Brexit: The Renaissance of Islands

Great Britain’s exit from the European Union illustrates a half-forgotten scenario entitled “Islands” envisaged by the National Intelligence Council in 2017. Two years ago, this center for strategic thinking predicted that the world would enter a period of economic slow-down, generating resistance to globalization. According to the American forecasters, high technology would become more widespread, politics would become unstable, insecurity would grow, protectionism would reappear, the middle classes would become poorer, and artificial intelligence would have revolutionized the labor market. Most importantly, world digitalization would have helped mutually impenetrable cultural islands to emerge. In this scenario, real islands have an advantage because they can blend different identities together with greater ease. They also have another asset: resilience.

From a historical point of view, Great Britain has experienced two great moments of integration into the European mainland. The first lasted from the years 51 to 410, when the British Isles were connected to the Roman Empire. The second ran intermittently from the 11th to the 15th centuries and brought England and France closer together. Previous Brexits have had undeniable economic repercussions. The post-Roman period was marked by invasions and demographic collapse within the British Isles’ borders, and when England was expelled from the European mainland in 1453, economic relations between England and Flanders were suspended, Flemish entrepreneurs migrated across the Channel, and Holland’s banking business soared.

If we consider the physical or cultural islands that do not belong to the European Union, it is clear that they are managing rather well. Iceland applied to become a member of the EU in 2009 but withdrew its request in 2013. Iceland’s economy is now one of the world’s most prosperous, despite having taken a direct hit during the subprime mortgage crisis. Iceland’s economic policy, which has always been fairly open to outside trade, was reinforced by its entry into the European Economic Area in 1993 and by the GATT agreements. Switzerland also has the characteristics of a highly prosperous “island” separate from the European Union, although it is economically connected to the EU by more than 20 bilateral agreements. The political islands of Jersey, Andorra, Monaco, San Marino, and Liechtenstein are all tax havens. The picture is, of course, very different in the southern Balkans and Kaliningrad, where severe economic problems are rife.

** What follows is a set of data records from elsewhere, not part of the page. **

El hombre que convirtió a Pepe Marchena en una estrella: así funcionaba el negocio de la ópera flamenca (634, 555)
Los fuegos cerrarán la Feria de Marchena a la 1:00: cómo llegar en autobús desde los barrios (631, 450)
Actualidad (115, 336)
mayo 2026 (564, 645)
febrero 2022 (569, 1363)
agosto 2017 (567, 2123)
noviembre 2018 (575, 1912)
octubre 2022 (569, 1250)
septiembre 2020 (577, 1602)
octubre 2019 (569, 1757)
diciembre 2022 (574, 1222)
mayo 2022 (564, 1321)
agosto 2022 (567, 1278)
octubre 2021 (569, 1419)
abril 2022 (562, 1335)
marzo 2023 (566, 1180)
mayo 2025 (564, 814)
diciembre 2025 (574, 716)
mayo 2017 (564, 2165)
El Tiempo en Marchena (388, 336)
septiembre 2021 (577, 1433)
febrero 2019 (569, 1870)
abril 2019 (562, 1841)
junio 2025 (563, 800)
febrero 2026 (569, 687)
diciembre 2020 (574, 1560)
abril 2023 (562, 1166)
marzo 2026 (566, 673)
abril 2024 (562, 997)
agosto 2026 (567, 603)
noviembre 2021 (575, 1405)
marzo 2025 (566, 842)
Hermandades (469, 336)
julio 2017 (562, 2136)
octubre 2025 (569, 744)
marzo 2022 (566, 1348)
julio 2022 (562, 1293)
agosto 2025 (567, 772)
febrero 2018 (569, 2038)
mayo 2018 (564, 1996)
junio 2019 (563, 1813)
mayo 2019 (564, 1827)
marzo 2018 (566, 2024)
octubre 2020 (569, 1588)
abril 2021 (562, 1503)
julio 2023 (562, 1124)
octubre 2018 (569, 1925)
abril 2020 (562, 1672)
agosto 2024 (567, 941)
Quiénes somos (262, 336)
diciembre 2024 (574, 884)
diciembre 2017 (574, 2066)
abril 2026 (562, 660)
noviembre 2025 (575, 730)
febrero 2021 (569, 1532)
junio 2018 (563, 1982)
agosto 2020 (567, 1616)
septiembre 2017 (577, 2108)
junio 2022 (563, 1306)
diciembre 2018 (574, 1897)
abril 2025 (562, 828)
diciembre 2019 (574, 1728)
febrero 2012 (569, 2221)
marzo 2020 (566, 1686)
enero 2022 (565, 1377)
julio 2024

Certain French regions will doubtlessly benefit from Brexit. Brittany, for example, has long-standing historical and cultural ties to the Celtic countries that voted against Brexit (specifically a section of Wales, Scotland, and Ireland). If Northern Ireland gains a special status post-Brexit, it will become to England what Guyenne was to France. Because Great Britain is the original heartland of liberalism, its increasingly distant relationship with the heavy bureaucratic structures of the continent should be viewed as a way of optimizing the dividends it reaps from its economic power while preserving its cultural independence. Using high technology to globalize the planet has, paradoxically, led to a resurgence in individual identities.